[Collected data entries]
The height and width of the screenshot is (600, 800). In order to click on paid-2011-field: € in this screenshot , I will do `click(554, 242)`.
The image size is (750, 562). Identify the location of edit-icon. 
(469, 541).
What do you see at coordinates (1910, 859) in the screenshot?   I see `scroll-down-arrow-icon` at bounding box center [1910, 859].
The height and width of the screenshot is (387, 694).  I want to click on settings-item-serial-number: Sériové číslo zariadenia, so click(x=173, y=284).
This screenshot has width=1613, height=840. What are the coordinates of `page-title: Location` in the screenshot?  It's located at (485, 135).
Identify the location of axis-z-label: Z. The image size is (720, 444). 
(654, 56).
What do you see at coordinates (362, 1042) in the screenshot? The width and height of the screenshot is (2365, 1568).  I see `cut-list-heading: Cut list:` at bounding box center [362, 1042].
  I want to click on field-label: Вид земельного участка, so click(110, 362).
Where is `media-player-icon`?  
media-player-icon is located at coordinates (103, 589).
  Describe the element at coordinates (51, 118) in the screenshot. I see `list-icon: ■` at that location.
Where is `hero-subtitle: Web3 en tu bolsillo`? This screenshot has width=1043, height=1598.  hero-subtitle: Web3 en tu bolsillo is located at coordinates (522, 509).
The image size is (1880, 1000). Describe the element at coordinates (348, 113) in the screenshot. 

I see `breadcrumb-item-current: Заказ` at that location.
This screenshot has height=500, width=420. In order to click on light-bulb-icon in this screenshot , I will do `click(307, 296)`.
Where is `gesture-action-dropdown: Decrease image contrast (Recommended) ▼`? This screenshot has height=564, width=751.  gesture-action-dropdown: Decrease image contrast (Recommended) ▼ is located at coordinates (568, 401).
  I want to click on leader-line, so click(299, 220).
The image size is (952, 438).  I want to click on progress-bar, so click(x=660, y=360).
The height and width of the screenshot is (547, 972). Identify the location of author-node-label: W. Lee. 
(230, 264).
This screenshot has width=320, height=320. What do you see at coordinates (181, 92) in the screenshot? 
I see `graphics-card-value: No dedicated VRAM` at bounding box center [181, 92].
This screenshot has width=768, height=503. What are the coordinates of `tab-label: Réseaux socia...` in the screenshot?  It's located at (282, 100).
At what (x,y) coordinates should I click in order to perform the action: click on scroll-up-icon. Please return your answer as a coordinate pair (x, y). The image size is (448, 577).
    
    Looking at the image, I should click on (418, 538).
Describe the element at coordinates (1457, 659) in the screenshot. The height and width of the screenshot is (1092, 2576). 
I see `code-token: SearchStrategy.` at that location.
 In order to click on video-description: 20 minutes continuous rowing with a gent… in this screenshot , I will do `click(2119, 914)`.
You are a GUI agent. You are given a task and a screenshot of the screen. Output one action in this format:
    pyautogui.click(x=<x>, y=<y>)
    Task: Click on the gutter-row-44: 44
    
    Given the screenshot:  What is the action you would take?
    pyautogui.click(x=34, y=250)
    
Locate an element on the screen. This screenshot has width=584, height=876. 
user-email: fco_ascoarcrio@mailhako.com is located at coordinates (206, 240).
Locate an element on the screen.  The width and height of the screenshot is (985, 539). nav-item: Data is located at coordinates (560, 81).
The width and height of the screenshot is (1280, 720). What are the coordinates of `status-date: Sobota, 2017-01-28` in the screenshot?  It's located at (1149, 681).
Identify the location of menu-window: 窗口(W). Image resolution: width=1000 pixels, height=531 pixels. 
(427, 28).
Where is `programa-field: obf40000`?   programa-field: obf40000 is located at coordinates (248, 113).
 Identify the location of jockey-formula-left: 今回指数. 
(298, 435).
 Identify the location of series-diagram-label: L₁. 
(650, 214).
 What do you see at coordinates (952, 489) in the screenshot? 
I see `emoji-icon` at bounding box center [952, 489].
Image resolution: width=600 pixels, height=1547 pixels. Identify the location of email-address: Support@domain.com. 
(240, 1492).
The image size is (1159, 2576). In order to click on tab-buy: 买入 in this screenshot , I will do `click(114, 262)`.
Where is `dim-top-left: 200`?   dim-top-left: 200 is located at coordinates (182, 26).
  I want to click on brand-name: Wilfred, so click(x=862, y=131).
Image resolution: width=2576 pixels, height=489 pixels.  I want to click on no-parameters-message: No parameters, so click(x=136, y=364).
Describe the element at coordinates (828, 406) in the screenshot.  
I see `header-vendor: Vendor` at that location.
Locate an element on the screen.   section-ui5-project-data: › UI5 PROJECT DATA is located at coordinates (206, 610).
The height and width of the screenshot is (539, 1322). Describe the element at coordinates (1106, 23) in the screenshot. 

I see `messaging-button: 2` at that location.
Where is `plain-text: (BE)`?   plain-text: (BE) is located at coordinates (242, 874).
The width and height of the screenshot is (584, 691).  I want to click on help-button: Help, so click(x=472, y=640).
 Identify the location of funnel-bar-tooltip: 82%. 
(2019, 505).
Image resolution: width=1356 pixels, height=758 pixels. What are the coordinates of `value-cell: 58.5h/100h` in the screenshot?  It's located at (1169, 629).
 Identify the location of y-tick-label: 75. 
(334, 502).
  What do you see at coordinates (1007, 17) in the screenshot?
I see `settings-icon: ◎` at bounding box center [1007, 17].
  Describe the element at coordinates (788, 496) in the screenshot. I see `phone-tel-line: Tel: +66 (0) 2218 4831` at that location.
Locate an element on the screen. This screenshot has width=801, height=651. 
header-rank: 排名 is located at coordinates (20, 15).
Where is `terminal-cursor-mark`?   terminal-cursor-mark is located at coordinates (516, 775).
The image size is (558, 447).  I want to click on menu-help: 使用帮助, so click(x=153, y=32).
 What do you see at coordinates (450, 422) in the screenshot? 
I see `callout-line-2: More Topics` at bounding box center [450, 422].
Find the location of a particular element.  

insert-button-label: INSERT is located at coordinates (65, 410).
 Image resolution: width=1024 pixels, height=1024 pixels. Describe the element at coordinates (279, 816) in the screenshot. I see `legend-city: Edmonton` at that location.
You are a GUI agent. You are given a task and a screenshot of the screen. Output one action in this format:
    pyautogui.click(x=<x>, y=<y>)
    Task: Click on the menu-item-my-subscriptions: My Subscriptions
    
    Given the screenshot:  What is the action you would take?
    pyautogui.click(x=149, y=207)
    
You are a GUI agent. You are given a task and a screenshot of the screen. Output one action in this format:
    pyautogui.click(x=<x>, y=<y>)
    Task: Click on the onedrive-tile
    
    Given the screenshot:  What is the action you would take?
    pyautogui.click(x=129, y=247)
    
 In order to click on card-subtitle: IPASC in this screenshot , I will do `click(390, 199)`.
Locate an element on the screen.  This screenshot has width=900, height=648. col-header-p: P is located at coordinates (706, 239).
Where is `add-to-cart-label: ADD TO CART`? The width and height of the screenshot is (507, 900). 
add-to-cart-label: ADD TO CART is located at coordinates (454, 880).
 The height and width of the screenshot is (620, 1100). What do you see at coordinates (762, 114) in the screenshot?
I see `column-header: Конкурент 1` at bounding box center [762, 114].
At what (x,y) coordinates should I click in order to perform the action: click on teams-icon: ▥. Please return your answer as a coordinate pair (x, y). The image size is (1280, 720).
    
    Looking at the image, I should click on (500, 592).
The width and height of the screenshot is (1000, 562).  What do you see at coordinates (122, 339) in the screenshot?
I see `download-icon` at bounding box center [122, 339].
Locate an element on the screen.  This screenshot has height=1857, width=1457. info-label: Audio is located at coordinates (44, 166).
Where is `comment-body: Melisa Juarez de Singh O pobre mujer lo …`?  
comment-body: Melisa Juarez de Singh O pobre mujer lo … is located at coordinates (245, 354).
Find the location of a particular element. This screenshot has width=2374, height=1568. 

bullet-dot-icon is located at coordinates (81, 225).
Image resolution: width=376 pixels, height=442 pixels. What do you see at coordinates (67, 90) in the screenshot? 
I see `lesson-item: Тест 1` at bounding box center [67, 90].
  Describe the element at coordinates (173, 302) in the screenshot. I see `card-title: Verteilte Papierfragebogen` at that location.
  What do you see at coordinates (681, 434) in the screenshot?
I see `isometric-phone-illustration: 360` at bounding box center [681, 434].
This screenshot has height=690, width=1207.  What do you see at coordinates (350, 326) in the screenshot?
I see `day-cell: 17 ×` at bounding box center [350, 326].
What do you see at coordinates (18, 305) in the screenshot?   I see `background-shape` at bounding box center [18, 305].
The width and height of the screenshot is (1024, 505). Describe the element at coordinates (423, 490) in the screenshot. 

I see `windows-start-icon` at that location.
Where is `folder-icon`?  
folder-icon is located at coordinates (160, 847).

• _WHAT NEEDS TO BE DONE_
Copy out, with no changes, the part of the data that starts with the line containing "In order to click on card-subtitle: IPASC" and ends with the line containing "center [762, 114].", both of those lines included.

• _TASK OUTPUT_
 In order to click on card-subtitle: IPASC in this screenshot , I will do `click(390, 199)`.
Locate an element on the screen.  This screenshot has width=900, height=648. col-header-p: P is located at coordinates (706, 239).
Where is `add-to-cart-label: ADD TO CART`? The width and height of the screenshot is (507, 900). 
add-to-cart-label: ADD TO CART is located at coordinates (454, 880).
 The height and width of the screenshot is (620, 1100). What do you see at coordinates (762, 114) in the screenshot?
I see `column-header: Конкурент 1` at bounding box center [762, 114].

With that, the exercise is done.